От запаха, царящего у подъезда, меня мутило, но на Востоке бывало и похуже. Там во многих местах канализации вообще нет. Дерьмо течет не по трубам, а по открытым канавам, тянущимся между домов. Выждав какое-то время, я поднялся, отряхнулся и пошел обратно к метро кружным путем. А эти пусть бегают, ищут меня. Зайцы-побегайцы!..
Вскоре состав, очень старый, каких в Москве нет уже с девяностых годов, прогрохотал по метромосту над Днепром и выплюнул меня на Левобережной. Оглядевшись, я понял, почему Марина уехала именно сюда. Огромная транспортная развязка, всякие торговые центры, дикий рынок. Да тут сам черт ногу сломит.
Я набрал номер и поймал себя на мысли о том, что нервничаю. И не должен, а нате вам.
– Ты где?
– Выйди на платформу справа. Помаши рукой.
Я сделал так, как она велела, и услышал:
– Я тебя вижу. Спускайся на рынок. Я позвоню.
Рынок жил своей весьма содержательной жизнью. Селяне и запасливые горожане торговали разной снедью. Кто-то продавал вещи, принесенные из дома, чтобы прокормиться.

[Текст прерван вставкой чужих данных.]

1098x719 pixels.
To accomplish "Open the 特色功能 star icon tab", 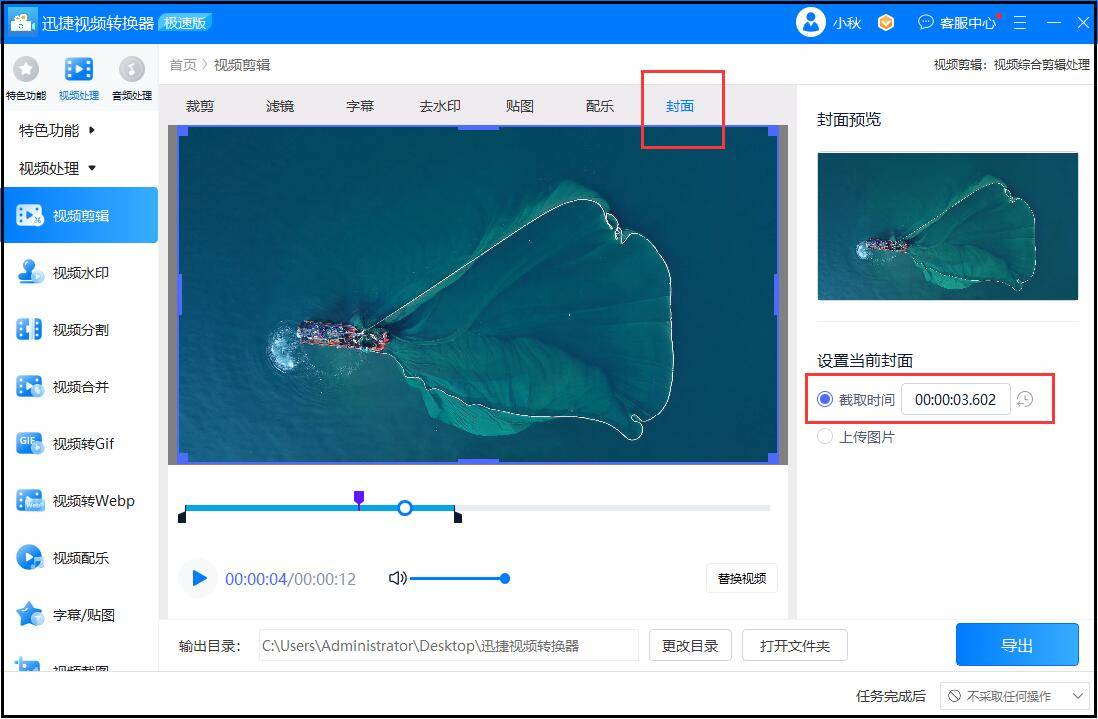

Я заметил и чисто киевский колорит – торговлю натовским секонд-хендом, бронежилетами. Страна развязала войну, все глубже погружается в адские трясины и все-таки не хочет ничего видеть, слышать, осознавать. Что это? Упрямство? Глупость?
Марина появилась неизвестно откуда, взяла меня под руку и заявила:
– Пошли отсюда!
В отель идти было нельзя.
Оставалось только одно: та самая квартира, которую я снял на окраине, у тетки Тетяны, торгующей семками. Я заплатил хозяйке за месяц, и жилье было полностью в моем распоряжении. В числе прочего я там на балконе спрятал и СВД, которую мне достал Лазарь.
Во дворе была какая-то тусовка, но на меня и на Марину никто не обратил внимания. Чувак снял телку и тащит ее в дом. Все нормально. Хорошо, что не приставали, не попытались ограбить. Тогда я точно кого-то застрелил бы.
Марину трясло еще в метро. Едва переступив порог безопасной хаты, она разрыдалась. Я бросил в прихожей на пол ее дубленку от Шанель, которая выглядела так, как будто ею мыли пол, потом дотащил женщину до кровати. Она уткнулась в подушку и разрыдалась.
Можно было сделать одно из двух: отхлестать ее по щекам либо оставить в покое и заняться своими делами. В некоторых случаях лезть человеку в душу означает сделать ему только хуже. Я предпочел второе, выбрался на балкон, открыл здоровенный шкаф, сделанный, наверное, еще в советские времена. Ага, на месте. Никто не спер, и то ладно.